Under FLSA, seamen are exempt from provisions of the Act although the Act does not define "seamen." The regulations require that to be a seaman, one must render service primarily as an aid to the operation of the vessel as a means of transportation and not perform substantial work of a different character, 29 C.F.R. Sec. 783.31 and Sec. 783.33.
The exemption must be narrowly construed, and the burden is on the employer to prove it. The district court found that the marine and electronic technicians were "part of the ship's scientific team" and that their primary duties were to operate and care for the electronic and seismic gear and seismic recorders.

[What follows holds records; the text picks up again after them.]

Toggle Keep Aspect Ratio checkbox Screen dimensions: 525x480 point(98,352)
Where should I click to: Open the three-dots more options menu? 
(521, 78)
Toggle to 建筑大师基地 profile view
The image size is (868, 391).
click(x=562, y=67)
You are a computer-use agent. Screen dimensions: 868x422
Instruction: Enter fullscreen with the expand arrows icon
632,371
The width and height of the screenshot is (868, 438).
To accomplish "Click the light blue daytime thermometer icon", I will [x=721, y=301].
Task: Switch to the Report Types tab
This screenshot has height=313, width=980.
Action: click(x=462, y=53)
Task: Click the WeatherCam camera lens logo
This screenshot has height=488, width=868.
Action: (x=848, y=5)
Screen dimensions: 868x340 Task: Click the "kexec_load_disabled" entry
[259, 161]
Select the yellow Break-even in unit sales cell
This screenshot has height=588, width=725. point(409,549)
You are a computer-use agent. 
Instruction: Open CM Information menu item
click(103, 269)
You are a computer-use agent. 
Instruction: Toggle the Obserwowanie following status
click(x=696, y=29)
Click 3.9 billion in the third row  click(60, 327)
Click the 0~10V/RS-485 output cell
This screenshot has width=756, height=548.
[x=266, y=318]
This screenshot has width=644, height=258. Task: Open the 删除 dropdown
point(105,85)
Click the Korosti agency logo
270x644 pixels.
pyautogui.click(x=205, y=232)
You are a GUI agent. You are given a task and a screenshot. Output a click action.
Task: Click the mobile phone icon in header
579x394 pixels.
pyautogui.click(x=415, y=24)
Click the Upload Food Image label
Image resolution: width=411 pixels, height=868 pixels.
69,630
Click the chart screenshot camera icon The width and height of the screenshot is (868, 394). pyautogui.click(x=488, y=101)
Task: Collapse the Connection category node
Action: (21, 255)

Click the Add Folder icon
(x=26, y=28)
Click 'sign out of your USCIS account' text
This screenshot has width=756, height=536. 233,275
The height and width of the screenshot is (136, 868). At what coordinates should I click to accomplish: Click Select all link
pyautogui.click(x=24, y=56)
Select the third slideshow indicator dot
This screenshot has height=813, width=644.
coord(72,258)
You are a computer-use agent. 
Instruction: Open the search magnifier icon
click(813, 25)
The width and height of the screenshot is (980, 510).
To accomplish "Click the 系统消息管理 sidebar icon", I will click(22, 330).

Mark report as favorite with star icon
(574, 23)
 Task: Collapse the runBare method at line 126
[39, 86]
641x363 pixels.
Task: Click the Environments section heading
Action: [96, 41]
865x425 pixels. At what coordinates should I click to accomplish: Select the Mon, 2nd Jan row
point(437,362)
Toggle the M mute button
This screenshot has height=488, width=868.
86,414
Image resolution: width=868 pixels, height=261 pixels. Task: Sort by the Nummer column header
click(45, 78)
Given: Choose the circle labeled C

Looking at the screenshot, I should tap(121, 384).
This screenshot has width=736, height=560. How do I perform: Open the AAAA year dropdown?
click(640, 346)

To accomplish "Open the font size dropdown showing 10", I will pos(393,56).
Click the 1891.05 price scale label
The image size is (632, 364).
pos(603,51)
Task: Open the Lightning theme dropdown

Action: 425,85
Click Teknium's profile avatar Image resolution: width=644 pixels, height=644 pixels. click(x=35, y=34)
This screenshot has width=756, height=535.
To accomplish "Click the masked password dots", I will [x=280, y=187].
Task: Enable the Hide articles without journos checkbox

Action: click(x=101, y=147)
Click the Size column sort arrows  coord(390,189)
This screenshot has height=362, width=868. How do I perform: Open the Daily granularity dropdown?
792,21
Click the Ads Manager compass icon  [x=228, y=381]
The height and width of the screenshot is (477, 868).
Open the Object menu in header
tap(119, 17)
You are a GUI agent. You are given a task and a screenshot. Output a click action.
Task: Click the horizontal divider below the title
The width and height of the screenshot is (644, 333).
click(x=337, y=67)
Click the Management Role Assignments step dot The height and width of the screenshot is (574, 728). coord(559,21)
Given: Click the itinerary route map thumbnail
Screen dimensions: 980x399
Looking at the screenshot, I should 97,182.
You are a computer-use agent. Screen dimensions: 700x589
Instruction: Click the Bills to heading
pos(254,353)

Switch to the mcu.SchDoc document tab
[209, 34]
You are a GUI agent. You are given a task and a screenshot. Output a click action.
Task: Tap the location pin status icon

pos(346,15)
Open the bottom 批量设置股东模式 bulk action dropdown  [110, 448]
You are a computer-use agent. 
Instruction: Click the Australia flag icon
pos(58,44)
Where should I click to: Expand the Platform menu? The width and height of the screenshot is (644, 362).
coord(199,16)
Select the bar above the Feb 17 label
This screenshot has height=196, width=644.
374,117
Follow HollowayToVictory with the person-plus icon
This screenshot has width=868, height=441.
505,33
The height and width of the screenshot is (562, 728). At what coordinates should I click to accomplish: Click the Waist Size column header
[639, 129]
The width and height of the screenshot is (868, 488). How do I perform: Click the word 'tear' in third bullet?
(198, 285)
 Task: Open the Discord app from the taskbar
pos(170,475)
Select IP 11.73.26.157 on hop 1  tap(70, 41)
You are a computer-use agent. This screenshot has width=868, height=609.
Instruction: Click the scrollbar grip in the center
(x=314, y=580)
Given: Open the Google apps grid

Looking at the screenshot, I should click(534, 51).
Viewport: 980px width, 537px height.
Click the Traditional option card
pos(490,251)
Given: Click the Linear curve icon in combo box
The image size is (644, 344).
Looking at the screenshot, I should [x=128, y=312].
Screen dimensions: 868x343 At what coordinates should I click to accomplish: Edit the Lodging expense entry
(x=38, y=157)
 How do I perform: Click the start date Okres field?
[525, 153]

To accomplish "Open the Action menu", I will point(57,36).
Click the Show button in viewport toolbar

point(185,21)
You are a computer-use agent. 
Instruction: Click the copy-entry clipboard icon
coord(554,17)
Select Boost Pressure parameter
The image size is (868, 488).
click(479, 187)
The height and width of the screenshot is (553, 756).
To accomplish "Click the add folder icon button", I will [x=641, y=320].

The district court found that these employees were not exempt and that they were subject to the overtime provisions of the FLSA. We agree with the court's analysis of the law and the regulations, and we also agree with the court's findings of fact, all of which were amply supported by the evidence.
The Honorable Gus J. Solomon, United States District Judge for the District of Oregon, sitting by designation
46 U.S.C. Sec. 444 states:
Sec. 444. Scientific personnel not considered seamen
Scientific personnel on an oceanographic research vessel shall not be considered seamen under the provisions of title 53 of the Revised Statutes and Act amendatory thereof or supplementary thereto.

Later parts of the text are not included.